Cambridge Econometrics calculates that the UK will miss its target by a substantial margin and says efforts to encourage greater energy efficiency may have to be accompanied by fiscal measures.

The target signed up to by Britain at Kyoto was to cut CO2 emissions by 20 per cent by 2010 compared with 1990 levels. But Cambridge Econometrics estimates that emissions will have fallen by only 6.5 per cent.

The report is likely to be seized on by the nuclear lobby as further evidence that if Britain is to make a serious contribution to tackling global warming, then ministers will ultimately have to sanction a new generation of nuclear reactors.

The report puts most of the blame on the sharp rise in gas prices which has led to a big increase in the amount of electricity generated from coal, which produces more greenhouse gases.

Last year about a third of Britain's electricity was coal-fired compared with a low of 12-13 per cent two years ago.

But Cambridge Econometrics also criticises the Government, saying that new electricity trading measures introduced last year coupled with increased competition in the generation market have reduced prices and encouraged higher consumption in households and factories.

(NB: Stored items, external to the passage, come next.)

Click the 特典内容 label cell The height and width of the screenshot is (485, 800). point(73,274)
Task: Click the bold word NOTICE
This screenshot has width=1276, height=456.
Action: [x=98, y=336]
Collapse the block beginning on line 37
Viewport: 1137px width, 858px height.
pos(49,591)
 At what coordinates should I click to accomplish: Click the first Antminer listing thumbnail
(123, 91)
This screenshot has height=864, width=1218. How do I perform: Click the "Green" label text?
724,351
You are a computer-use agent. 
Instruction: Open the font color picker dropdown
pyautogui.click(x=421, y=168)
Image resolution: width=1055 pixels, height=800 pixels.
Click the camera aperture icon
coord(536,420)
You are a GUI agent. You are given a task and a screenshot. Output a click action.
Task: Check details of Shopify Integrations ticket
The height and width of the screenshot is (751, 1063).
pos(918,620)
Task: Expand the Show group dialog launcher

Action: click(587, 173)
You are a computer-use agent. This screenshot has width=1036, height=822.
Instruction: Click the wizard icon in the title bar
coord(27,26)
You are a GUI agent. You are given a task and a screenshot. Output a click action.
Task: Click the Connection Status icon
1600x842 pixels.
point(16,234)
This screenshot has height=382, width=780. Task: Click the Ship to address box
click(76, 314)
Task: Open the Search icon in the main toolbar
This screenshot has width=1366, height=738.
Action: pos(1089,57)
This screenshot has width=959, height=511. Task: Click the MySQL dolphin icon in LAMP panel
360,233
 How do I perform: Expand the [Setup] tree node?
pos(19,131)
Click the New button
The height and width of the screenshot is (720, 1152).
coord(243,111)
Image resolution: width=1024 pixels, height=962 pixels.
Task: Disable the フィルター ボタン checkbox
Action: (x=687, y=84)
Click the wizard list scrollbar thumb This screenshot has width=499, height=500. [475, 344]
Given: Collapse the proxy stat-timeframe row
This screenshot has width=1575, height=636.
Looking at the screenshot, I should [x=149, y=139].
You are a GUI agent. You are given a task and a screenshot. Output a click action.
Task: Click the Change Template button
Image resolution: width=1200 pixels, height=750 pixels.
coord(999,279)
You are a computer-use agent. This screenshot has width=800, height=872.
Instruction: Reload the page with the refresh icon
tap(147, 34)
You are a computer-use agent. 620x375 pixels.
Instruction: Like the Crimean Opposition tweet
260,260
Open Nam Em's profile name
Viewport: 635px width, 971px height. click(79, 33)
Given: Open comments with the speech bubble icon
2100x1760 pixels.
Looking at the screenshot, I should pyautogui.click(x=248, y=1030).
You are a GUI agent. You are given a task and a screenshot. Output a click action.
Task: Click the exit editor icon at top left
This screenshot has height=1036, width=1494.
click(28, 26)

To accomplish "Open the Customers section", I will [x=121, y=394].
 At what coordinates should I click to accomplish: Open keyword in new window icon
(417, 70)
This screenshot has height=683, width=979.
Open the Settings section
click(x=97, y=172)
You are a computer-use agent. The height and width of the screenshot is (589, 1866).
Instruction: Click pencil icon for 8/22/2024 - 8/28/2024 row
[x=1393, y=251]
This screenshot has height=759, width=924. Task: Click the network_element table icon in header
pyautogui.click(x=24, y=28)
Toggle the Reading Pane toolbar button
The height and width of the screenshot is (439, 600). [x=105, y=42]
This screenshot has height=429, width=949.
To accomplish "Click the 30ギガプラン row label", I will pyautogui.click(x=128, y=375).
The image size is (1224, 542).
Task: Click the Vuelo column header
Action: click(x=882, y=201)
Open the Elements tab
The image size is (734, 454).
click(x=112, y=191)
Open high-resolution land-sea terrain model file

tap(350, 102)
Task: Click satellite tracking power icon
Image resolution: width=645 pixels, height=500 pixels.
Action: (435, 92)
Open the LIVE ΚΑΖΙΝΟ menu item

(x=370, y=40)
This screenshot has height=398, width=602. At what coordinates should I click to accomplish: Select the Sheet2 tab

As a result, it estimates that household carbon emissions were four million tonnes higher last year than had been forecast just a year previously. Far from falling below their 1990 levels, the report forecasts that household carbon emissions will be 19 per cent higher and emissions from commerce 5 per cent higher by 2010.

With CO2 emissions from transport expected to be broadly unchanged from their 1990 levels, Britain will be largely dependent on lower emissions from industry in order to achieve any reduction by 2010.

The Government has already introduced the controversial Climate Change Levy, which penalises energy intensive industries if they fail to reduce consumption. But the study says it may have to go further otherwise lower prices will inevitably lead to increased demand.

"The Government appears not to have learnt this lesson. Its 2010 carbon emissions targets are most unlikely to be met until it does," says the report.